#### DATASET EXCERPTS:
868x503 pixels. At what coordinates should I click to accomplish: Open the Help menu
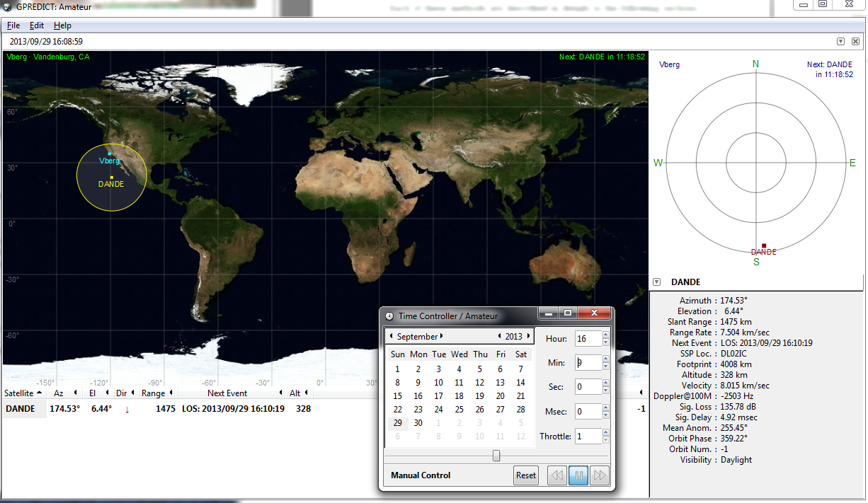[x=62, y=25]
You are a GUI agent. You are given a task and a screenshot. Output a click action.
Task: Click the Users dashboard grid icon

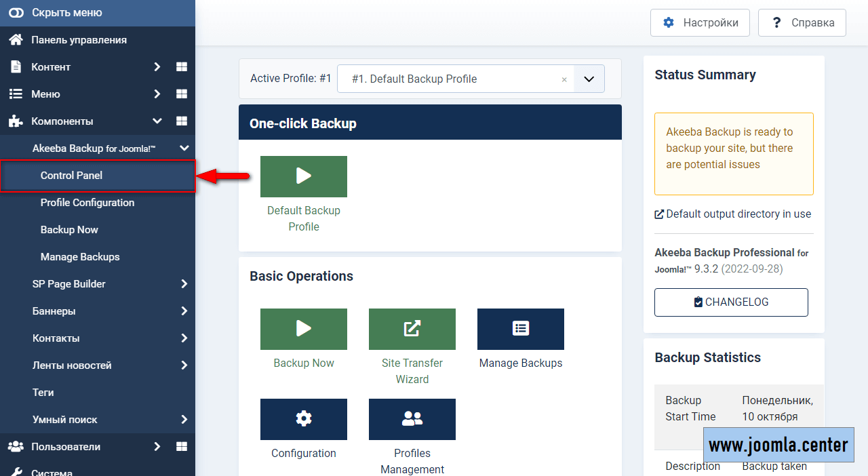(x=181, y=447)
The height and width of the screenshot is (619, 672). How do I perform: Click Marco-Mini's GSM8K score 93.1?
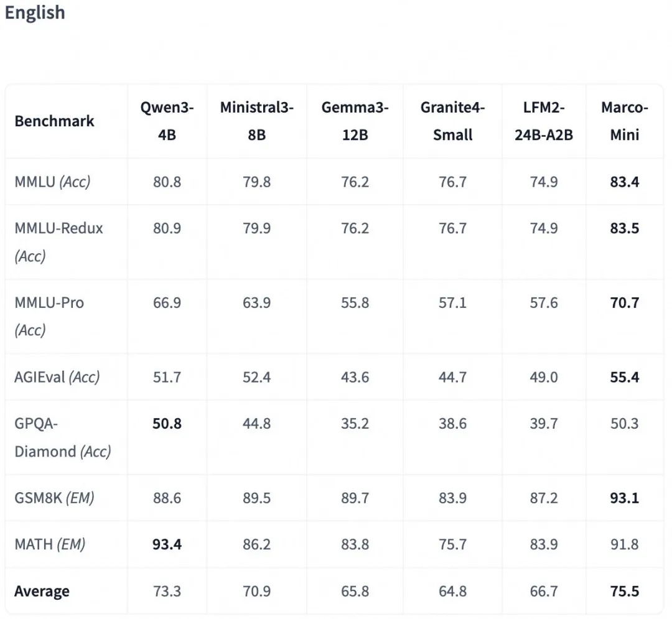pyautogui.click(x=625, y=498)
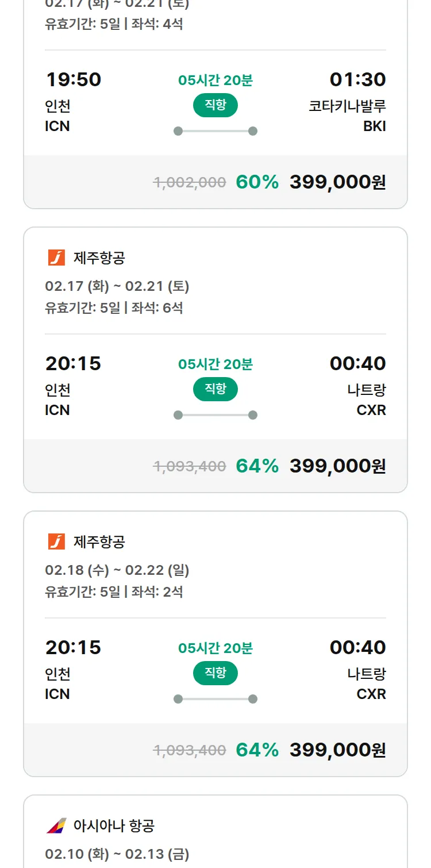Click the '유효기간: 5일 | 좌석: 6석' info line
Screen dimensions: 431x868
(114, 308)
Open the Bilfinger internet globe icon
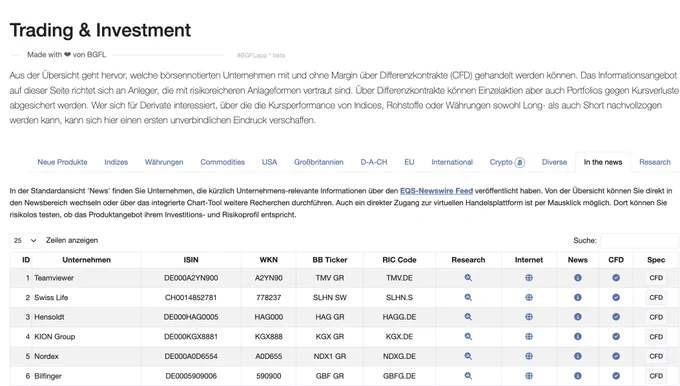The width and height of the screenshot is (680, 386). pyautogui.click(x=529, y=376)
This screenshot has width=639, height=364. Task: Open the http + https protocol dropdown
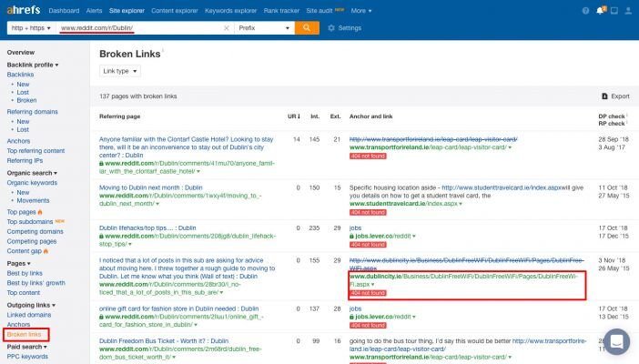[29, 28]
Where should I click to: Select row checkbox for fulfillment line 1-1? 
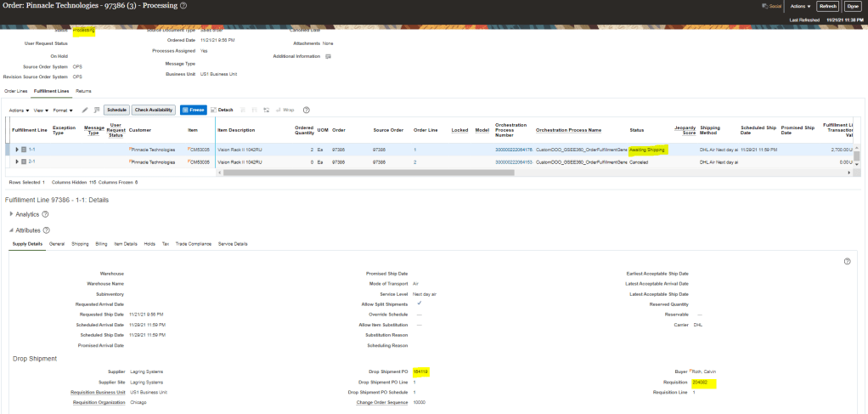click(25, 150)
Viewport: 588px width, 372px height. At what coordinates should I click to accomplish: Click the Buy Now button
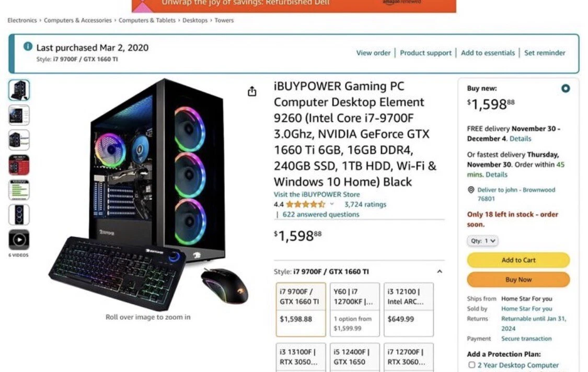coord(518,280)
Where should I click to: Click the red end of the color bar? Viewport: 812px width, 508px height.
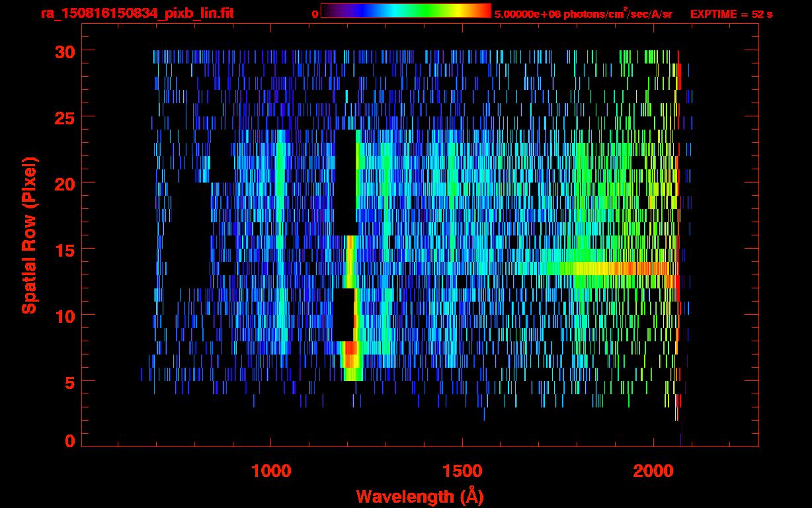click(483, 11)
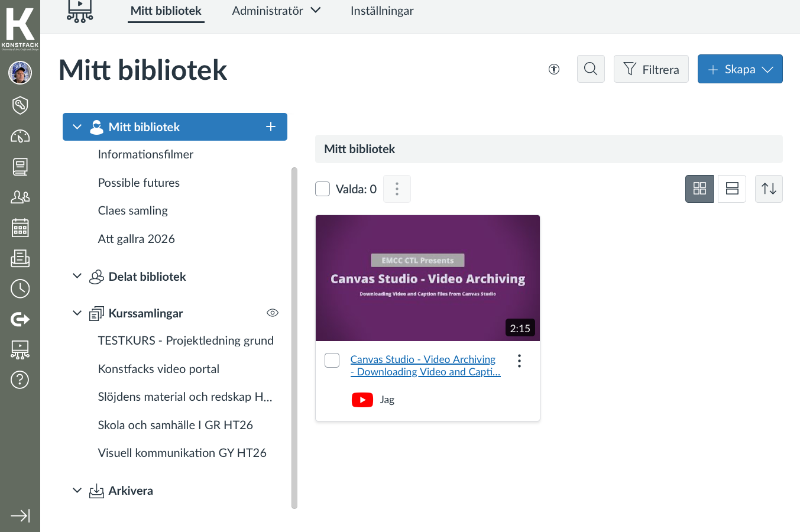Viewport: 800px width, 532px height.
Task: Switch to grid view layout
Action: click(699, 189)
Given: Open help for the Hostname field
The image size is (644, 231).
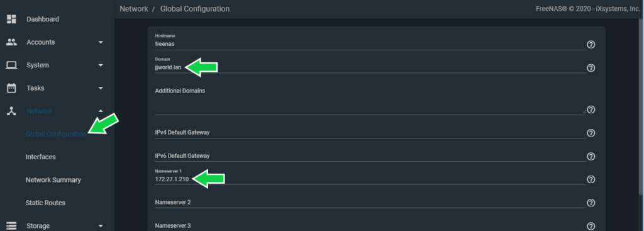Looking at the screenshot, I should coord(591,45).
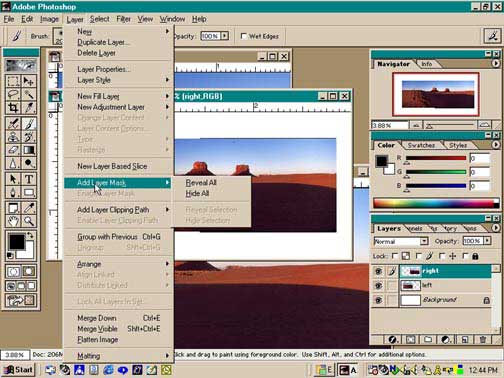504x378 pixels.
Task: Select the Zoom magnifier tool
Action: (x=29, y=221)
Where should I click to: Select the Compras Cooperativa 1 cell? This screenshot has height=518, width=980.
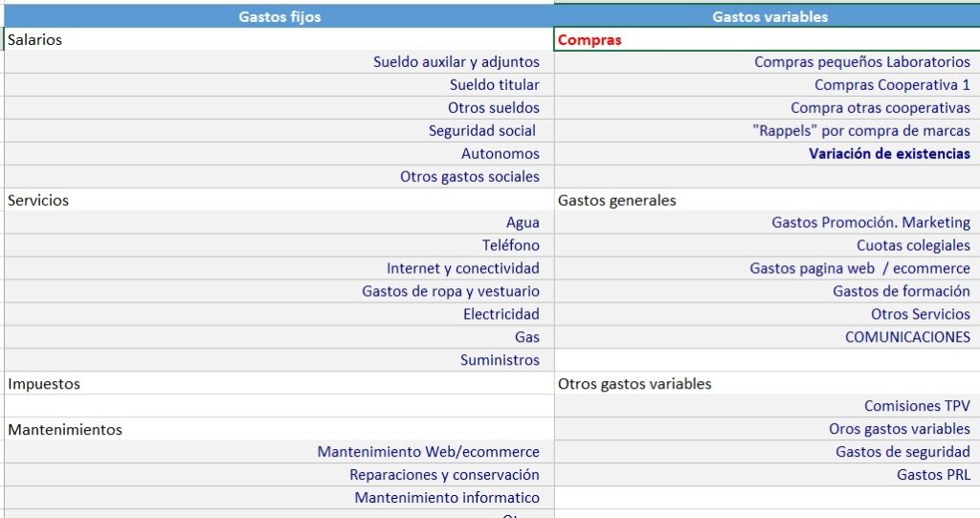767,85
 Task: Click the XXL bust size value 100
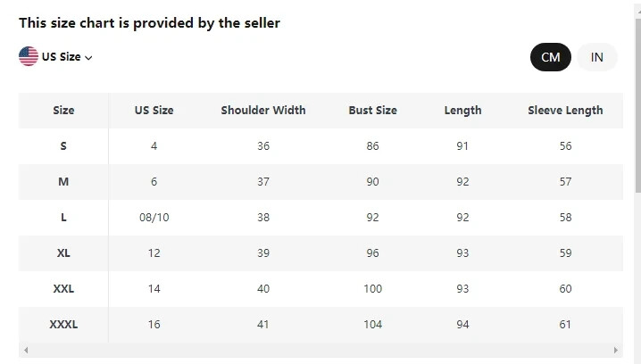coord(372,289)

#### TRY IT:
Give again the stretch of lines above from the one with "Where should I click to: Click" through the one with "Given: Open help for the Hostname field", both ends kept, and copy no pictures.

#### TASK OUTPUT:
Where should I click to: Click the red end of the color bar? Viewport: 812px width, 508px height.
click(483, 11)
Viewport: 800px width, 532px height.
Task: Switch to grid view layout
Action: click(699, 189)
Given: Open help for the Hostname field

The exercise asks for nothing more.